Problem to work on — Repeat the listing below in full, exactly.

(Study material begins)

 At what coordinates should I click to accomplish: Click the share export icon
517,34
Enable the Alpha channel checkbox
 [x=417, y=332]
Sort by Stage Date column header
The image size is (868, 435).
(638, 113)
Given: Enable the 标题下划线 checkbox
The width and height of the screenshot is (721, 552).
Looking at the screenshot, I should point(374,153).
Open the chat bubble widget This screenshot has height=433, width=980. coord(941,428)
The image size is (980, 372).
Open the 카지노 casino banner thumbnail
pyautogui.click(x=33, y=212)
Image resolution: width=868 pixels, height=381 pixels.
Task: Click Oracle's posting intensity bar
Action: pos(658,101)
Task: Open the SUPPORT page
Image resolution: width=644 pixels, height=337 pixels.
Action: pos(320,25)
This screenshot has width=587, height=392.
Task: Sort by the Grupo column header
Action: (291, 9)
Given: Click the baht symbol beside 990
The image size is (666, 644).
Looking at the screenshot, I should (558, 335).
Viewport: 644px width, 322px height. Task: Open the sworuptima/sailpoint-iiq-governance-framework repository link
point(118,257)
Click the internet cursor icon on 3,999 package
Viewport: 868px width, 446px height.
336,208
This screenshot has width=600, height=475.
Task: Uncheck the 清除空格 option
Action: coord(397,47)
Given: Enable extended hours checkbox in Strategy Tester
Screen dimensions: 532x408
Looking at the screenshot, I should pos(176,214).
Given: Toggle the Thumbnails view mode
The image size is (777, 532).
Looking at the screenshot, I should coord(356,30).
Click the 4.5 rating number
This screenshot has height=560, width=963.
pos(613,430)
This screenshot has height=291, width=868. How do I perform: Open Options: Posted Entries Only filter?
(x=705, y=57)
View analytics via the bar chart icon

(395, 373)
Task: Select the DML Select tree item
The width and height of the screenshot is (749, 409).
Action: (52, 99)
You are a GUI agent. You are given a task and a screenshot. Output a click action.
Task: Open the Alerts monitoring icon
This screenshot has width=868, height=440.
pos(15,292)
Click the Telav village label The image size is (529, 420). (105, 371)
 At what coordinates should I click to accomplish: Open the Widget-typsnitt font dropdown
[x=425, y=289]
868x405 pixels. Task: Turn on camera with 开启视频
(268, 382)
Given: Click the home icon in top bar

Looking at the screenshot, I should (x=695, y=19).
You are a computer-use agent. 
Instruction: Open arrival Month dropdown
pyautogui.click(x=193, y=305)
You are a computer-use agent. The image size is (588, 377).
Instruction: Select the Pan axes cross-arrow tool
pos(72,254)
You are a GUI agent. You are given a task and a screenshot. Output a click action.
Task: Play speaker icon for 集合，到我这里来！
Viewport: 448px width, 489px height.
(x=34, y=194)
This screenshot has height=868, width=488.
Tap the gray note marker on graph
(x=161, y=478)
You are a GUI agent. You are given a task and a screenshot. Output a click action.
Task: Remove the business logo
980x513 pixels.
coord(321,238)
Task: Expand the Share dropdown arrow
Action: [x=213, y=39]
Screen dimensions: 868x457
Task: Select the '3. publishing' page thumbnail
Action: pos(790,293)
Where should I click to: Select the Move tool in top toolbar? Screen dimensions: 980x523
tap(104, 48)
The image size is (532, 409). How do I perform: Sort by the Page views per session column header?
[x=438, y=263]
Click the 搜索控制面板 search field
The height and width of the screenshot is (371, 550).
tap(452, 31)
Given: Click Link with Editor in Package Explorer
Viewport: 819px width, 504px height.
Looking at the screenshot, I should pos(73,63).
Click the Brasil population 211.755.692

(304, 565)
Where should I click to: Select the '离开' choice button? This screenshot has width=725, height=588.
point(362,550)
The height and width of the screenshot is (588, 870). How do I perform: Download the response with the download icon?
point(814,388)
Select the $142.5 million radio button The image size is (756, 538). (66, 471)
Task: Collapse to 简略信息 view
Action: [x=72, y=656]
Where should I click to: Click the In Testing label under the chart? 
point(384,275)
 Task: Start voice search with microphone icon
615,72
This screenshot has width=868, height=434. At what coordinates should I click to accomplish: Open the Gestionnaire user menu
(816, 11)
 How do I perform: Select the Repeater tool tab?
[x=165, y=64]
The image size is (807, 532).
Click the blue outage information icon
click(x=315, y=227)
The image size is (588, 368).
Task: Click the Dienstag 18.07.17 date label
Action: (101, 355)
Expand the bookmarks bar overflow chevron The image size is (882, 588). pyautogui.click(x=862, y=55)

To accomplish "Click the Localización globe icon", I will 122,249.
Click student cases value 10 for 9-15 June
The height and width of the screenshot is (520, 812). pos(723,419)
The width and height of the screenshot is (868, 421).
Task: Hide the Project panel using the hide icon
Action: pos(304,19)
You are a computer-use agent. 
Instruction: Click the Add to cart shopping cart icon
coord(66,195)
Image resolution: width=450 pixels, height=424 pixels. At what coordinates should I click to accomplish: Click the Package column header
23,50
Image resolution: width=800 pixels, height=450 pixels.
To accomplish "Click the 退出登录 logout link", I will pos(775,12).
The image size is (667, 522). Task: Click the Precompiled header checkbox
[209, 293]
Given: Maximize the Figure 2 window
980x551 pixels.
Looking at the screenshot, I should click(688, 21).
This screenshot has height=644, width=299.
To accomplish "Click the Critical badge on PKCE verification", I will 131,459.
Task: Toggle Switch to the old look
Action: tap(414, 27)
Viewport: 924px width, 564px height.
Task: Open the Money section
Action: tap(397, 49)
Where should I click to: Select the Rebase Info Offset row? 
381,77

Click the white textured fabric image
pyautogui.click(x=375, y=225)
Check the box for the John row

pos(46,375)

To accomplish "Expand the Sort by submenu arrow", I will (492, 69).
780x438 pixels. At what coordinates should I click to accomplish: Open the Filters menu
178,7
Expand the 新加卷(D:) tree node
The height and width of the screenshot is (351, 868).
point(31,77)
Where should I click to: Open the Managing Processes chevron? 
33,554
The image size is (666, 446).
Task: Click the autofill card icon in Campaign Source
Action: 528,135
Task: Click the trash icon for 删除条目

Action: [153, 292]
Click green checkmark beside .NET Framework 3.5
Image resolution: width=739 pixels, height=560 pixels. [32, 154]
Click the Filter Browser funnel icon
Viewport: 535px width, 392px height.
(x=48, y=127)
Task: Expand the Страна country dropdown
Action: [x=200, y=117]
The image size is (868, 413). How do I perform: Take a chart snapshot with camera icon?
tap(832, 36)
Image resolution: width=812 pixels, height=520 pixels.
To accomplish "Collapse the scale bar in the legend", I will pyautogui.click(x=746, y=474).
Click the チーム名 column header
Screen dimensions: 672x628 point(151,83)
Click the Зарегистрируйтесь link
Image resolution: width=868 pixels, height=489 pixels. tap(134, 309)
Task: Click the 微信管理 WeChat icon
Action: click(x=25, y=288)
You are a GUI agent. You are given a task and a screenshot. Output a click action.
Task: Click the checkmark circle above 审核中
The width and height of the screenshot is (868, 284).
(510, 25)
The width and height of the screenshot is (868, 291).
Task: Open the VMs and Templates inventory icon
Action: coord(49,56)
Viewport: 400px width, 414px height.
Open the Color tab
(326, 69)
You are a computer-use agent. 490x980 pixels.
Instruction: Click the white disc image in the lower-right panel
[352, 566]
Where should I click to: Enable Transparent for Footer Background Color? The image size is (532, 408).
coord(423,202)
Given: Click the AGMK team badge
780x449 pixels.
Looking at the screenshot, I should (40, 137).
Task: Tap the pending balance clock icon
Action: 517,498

(Study material ends)

The completed task —
 At what coordinates should I click to accomplish: Click the share export icon
517,34
Enable the Alpha channel checkbox
 [x=417, y=332]
Sort by Stage Date column header
The image size is (868, 435).
(638, 113)
Given: Enable the 标题下划线 checkbox
The width and height of the screenshot is (721, 552).
Looking at the screenshot, I should point(374,153).
Open the chat bubble widget This screenshot has height=433, width=980. coord(941,428)
The image size is (980, 372).
Open the 카지노 casino banner thumbnail
pyautogui.click(x=33, y=212)
Image resolution: width=868 pixels, height=381 pixels.
Task: Click Oracle's posting intensity bar
Action: pos(658,101)
Task: Open the SUPPORT page
Image resolution: width=644 pixels, height=337 pixels.
Action: pos(320,25)
This screenshot has width=587, height=392.
Task: Sort by the Grupo column header
Action: (291, 9)
Given: Click the baht symbol beside 990
The image size is (666, 644).
Looking at the screenshot, I should (558, 335).
Viewport: 644px width, 322px height. Task: Open the sworuptima/sailpoint-iiq-governance-framework repository link
point(118,257)
Click the internet cursor icon on 3,999 package
Viewport: 868px width, 446px height.
336,208
This screenshot has width=600, height=475.
Task: Uncheck the 清除空格 option
Action: coord(397,47)
Given: Enable extended hours checkbox in Strategy Tester
Screen dimensions: 532x408
Looking at the screenshot, I should pos(176,214).
Given: Toggle the Thumbnails view mode
The image size is (777, 532).
Looking at the screenshot, I should coord(356,30).
Click the 4.5 rating number
This screenshot has height=560, width=963.
pos(613,430)
This screenshot has height=291, width=868. How do I perform: Open Options: Posted Entries Only filter?
(x=705, y=57)
View analytics via the bar chart icon

(395, 373)
Task: Select the DML Select tree item
The width and height of the screenshot is (749, 409).
Action: (52, 99)
You are a GUI agent. You are given a task and a screenshot. Output a click action.
Task: Open the Alerts monitoring icon
This screenshot has width=868, height=440.
pos(15,292)
Click the Telav village label The image size is (529, 420). (105, 371)
 At what coordinates should I click to accomplish: Open the Widget-typsnitt font dropdown
[x=425, y=289]
868x405 pixels. Task: Turn on camera with 开启视频
(268, 382)
Given: Click the home icon in top bar

Looking at the screenshot, I should (x=695, y=19).
You are a computer-use agent. 
Instruction: Open arrival Month dropdown
pyautogui.click(x=193, y=305)
You are a computer-use agent. The image size is (588, 377).
Instruction: Select the Pan axes cross-arrow tool
pos(72,254)
You are a GUI agent. You are given a task and a screenshot. Output a click action.
Task: Play speaker icon for 集合，到我这里来！
Viewport: 448px width, 489px height.
(x=34, y=194)
This screenshot has height=868, width=488.
Tap the gray note marker on graph
(x=161, y=478)
You are a GUI agent. You are given a task and a screenshot. Output a click action.
Task: Remove the business logo
980x513 pixels.
coord(321,238)
Task: Expand the Share dropdown arrow
Action: [x=213, y=39]
Screen dimensions: 868x457
Task: Select the '3. publishing' page thumbnail
Action: pos(790,293)
Where should I click to: Select the Move tool in top toolbar? Screen dimensions: 980x523
tap(104, 48)
The image size is (532, 409). How do I perform: Sort by the Page views per session column header?
[x=438, y=263]
Click the 搜索控制面板 search field
The height and width of the screenshot is (371, 550).
tap(452, 31)
Given: Click Link with Editor in Package Explorer
Viewport: 819px width, 504px height.
Looking at the screenshot, I should pos(73,63).
Click the Brasil population 211.755.692

(304, 565)
Where should I click to: Select the '离开' choice button? This screenshot has width=725, height=588.
point(362,550)
The height and width of the screenshot is (588, 870). How do I perform: Download the response with the download icon?
point(814,388)
Select the $142.5 million radio button The image size is (756, 538). (66, 471)
Task: Collapse to 简略信息 view
Action: [x=72, y=656]
Where should I click to: Click the In Testing label under the chart? 
point(384,275)
 Task: Start voice search with microphone icon
615,72
This screenshot has width=868, height=434. At what coordinates should I click to accomplish: Open the Gestionnaire user menu
(816, 11)
 How do I perform: Select the Repeater tool tab?
[x=165, y=64]
The image size is (807, 532).
Click the blue outage information icon
click(x=315, y=227)
The image size is (588, 368).
Task: Click the Dienstag 18.07.17 date label
Action: (101, 355)
Expand the bookmarks bar overflow chevron The image size is (882, 588). pyautogui.click(x=862, y=55)

To accomplish "Click the Localización globe icon", I will 122,249.
Click student cases value 10 for 9-15 June
The height and width of the screenshot is (520, 812). pos(723,419)
The width and height of the screenshot is (868, 421).
Task: Hide the Project panel using the hide icon
Action: pos(304,19)
You are a computer-use agent. 
Instruction: Click the Add to cart shopping cart icon
coord(66,195)
Image resolution: width=450 pixels, height=424 pixels. At what coordinates should I click to accomplish: Click the Package column header
23,50
Image resolution: width=800 pixels, height=450 pixels.
To accomplish "Click the 退出登录 logout link", I will pos(775,12).
The image size is (667, 522). Task: Click the Precompiled header checkbox
[209, 293]
Given: Maximize the Figure 2 window
980x551 pixels.
Looking at the screenshot, I should click(688, 21).
This screenshot has height=644, width=299.
To accomplish "Click the Critical badge on PKCE verification", I will 131,459.
Task: Toggle Switch to the old look
Action: tap(414, 27)
Viewport: 924px width, 564px height.
Task: Open the Money section
Action: tap(397, 49)
Where should I click to: Select the Rebase Info Offset row? 
381,77

Click the white textured fabric image
pyautogui.click(x=375, y=225)
Check the box for the John row

pos(46,375)

To accomplish "Expand the Sort by submenu arrow", I will (492, 69).
780x438 pixels. At what coordinates should I click to accomplish: Open the Filters menu
178,7
Expand the 新加卷(D:) tree node
The height and width of the screenshot is (351, 868).
point(31,77)
Where should I click to: Open the Managing Processes chevron? 
33,554
The image size is (666, 446).
Task: Click the autofill card icon in Campaign Source
Action: 528,135
Task: Click the trash icon for 删除条目

Action: [153, 292]
Click green checkmark beside .NET Framework 3.5
Image resolution: width=739 pixels, height=560 pixels. [32, 154]
Click the Filter Browser funnel icon
Viewport: 535px width, 392px height.
(x=48, y=127)
Task: Expand the Страна country dropdown
Action: [x=200, y=117]
The image size is (868, 413). How do I perform: Take a chart snapshot with camera icon?
tap(832, 36)
Image resolution: width=812 pixels, height=520 pixels.
To accomplish "Collapse the scale bar in the legend", I will pyautogui.click(x=746, y=474).
Click the チーム名 column header
Screen dimensions: 672x628 point(151,83)
Click the Зарегистрируйтесь link
Image resolution: width=868 pixels, height=489 pixels. tap(134, 309)
Task: Click the 微信管理 WeChat icon
Action: click(x=25, y=288)
You are a GUI agent. You are given a task and a screenshot. Output a click action.
Task: Click the checkmark circle above 审核中
The width and height of the screenshot is (868, 284).
(510, 25)
The width and height of the screenshot is (868, 291).
Task: Open the VMs and Templates inventory icon
Action: coord(49,56)
Viewport: 400px width, 414px height.
Open the Color tab
(326, 69)
You are a computer-use agent. 490x980 pixels.
Instruction: Click the white disc image in the lower-right panel
[352, 566]
Where should I click to: Enable Transparent for Footer Background Color? The image size is (532, 408).
coord(423,202)
Given: Click the AGMK team badge
780x449 pixels.
Looking at the screenshot, I should (40, 137).
Task: Tap the pending balance clock icon
Action: 517,498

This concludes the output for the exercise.